Garneau, enfoncé dans son fauteuil favori près de la cheminée, le nez dans le journal, ne répondait point à sa femme qui l’appelait du haut de l’escalier. Comment eût-il entendu ? Le poste de TSF vomissait un jet de musique saccadée interrompu toutes les trois minutes par la voix glaireuse de l’annonceur qui exposait les mérites du tonique Bon-Sang ou ceux du savon Velvet « à la mousse incomparable, douce comme la peau d’une jeune fille et fraîche comme la brise de mai ».

Par miracle, il y eut un quart d’instant de silence.

— Robert !

— Oui !… Qu’est-ce que c’est ?… Lionel ! veux-tu me fermer cette machine-là !

— Fermer quoi ?

Le radio ! Seigneur !

Le souper à peine fini quelqu’un, d’un coup de doigt en passant, avait machinalement ouvert l’appareil. L’on vivait noyé dans ce bruit incessant, monotone, que les jeunes ne semblaient point entendre, qui pourtant leur était nécessaire et imperceptible comme l’air ; c’est quand ce bourdon se taisait qu’ils devenaient subitement conscients d’un silence pour eux intolérable.
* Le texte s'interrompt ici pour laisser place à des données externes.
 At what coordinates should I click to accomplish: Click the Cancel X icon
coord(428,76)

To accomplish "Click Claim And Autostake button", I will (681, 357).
Lionel ne broncha point. Jocelyne, étendue par terre, les coudes dans la peau d’ours, la tête dans un livre, étendit le bras et coupa. Aussitôt on entendit, comme un écho, la même musique qui par la fenêtre ouverte venait de la maison d’en face, des maisons voisines, de tout le quartier et, semblait-il, de toute la ville unanime.

— Robert ! Voyons ! Nous allons être en retard. Tu n’es pas encore habillé.

— Habillé ? Bien sûr que je suis habillé. Je n’ai ôté que mes chaussures. Hortense eut un soupir d’impatience :

— Tu sais bien ce que je veux dire. Te changer. Mettre ton tuxedo.

— Mon tuxedo ? Pourquoi faire ?

— Mon Dieu ! tu le sais bien. Ça fait une semaine que nous sommes engagés chez les Galarneau !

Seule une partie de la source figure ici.